La crisis económica no está próxima, ni es lejana amenaza. Estamos en ella y es cosa de medirla en sus efectos y pensar en cómo y cuando dejarla atrás.
Hay dos cosas a las que los economistas temen, porque son pavorosamente dañinas: la inflación y la recesión. Pero hay algo todavía peor, cuando se combinan esas dos criaturas para engendrar la estanflación.
El Banco de la República se había comprometido a comienzos de este año con una inflación, o si se prefiere con un aumento general de precios, que estaría en lo que llama el rango meta de entre el 2 y el 4%. Lo deseable y más probable para el Emisor, era un 3% para el fin de diciembre.
Pues las circunstancias volvieron trizas esas proyecciones y a finales de octubre ya nos situamos en el doble de lo dicho. Nada menos que en ese punto. El doble. Pero lo peor es que la inflación de los alimentos, que es donde más duro pega el monstruo a la gente pobre, ya llegó al 9%, triplicando lo deseable y tolerable para la autoridad monetaria.
Bienvenidos, pues, al mundo doloroso y demoledor de la inflación. Pero nadie se sorprenda si la niña cobre nuevo impulso para el fin del año y termine en un endemoniado 7%.
Para combatir la inflación aplican los manejadores de la moneda la dura medicina del aumento de las tasas de interés, que el Banco había mantenido quietas por muchos meses. Y no por pereza de moverlas, sino para soslayar el peligro que las tasas altas implican, que es precisamente el de impulsar una recesión.
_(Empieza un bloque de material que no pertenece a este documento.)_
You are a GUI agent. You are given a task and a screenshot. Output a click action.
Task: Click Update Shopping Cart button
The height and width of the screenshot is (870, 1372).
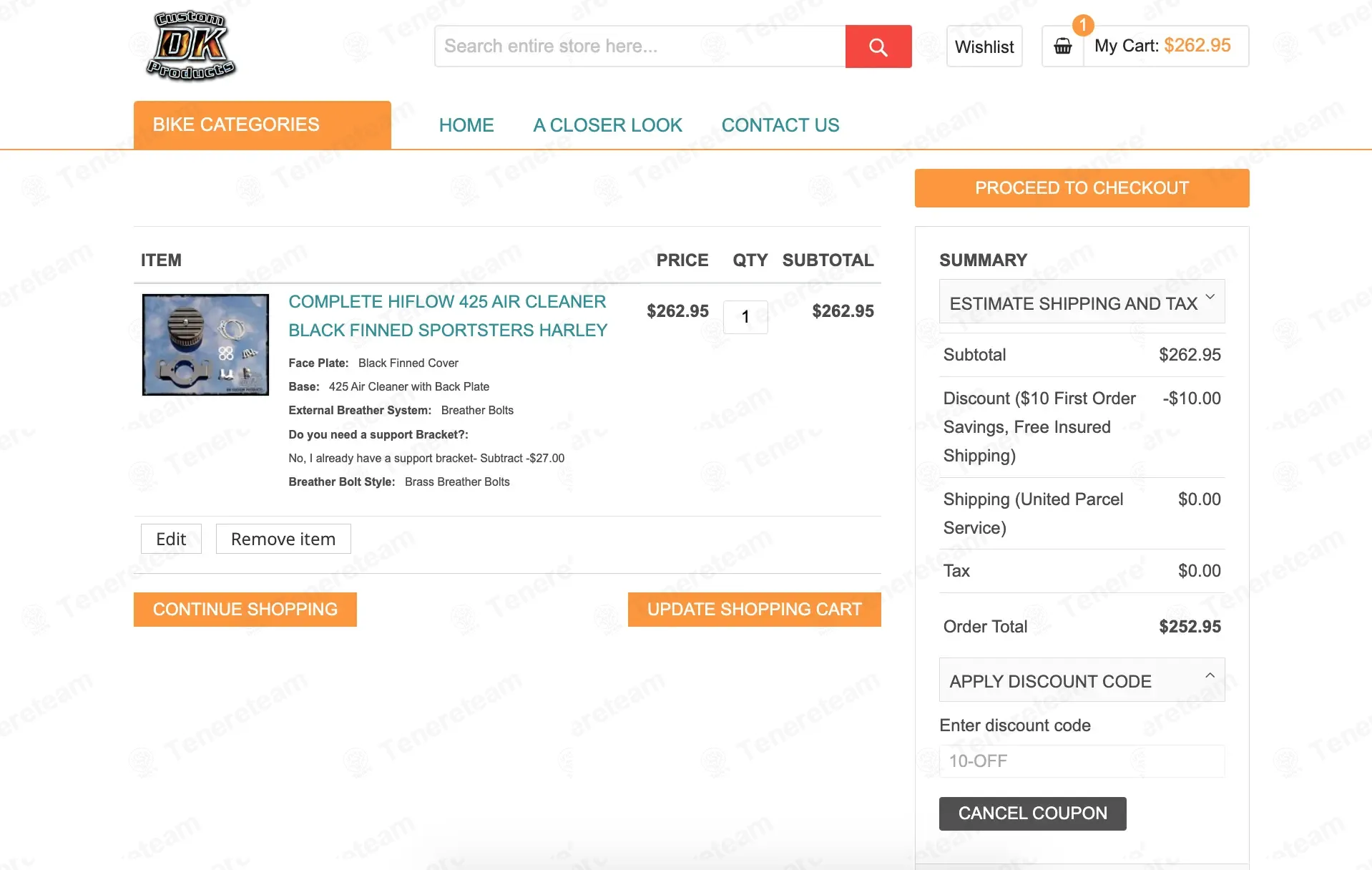coord(754,610)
Pero nuestro problema está precisamente ahí. Y es que nos agarró la inflación en medio de una terrible crisis recesiva. Eso se llama también caída en el crecimiento o enfriamiento de la economía. Para que estos países pobres no tengan que sufrir depresiones en el empleo, pobreza generalizada y desequilibrio social, deben crecer entre un 5 a un 6% anual. Pues la segunda pésima noticia es que por piruetas que haga el Dane el PIB solo crecerá este año un 2.5%. (El PIB es todo lo que la economía produce en un período).
De manera que para detener el carro inflacionario es preciso ponerle frenos al crecimiento. Y eso es lo que está haciendo el Banco de la República. Curando al enfermo con una medicina más que dolorosa.
Como las desgracias y los patos, estas malas noticias no andan solas, sino en bandadas. Por contener imprudentemente el tipo de cambio durante años, se nos vino encima una devaluación masiva de más del 50%, que nos empobreció a todos en esa colosal proporción. Y como que no nos preocupa. El dólar altísimo trae más inflación, encareciendo todo lo importado y haciendo casi imposible el pago de la deuda externa. Andan por ahí, perdidos en el mundo, colombianos en la ruina, porque deben dólares. Y en la ruina estamos todos, porque se nos fue al cielo el valor de la deuda pública externa, lo que debemos pagar entre todos, gracias a cierta mermelada en la que nos gastamos, íntegra, la bonanza petrolera.
Las exportaciones se vinieron al piso. Y no solo las de combustibles, sino las de manufacturas. Esa caída ha costado en el año quince mil millones de dólares.
El Déficit Fiscal es el otro jinete del apocalipsis. Y se disparó. De tanto despilfarro y de tanta fanfarronada, las cuentas del Gobierno están peor de lo imaginable. Eso significa más impuestos, más deudas y más pobreza.
¿Quién dijo que la crisis estaba por llegar?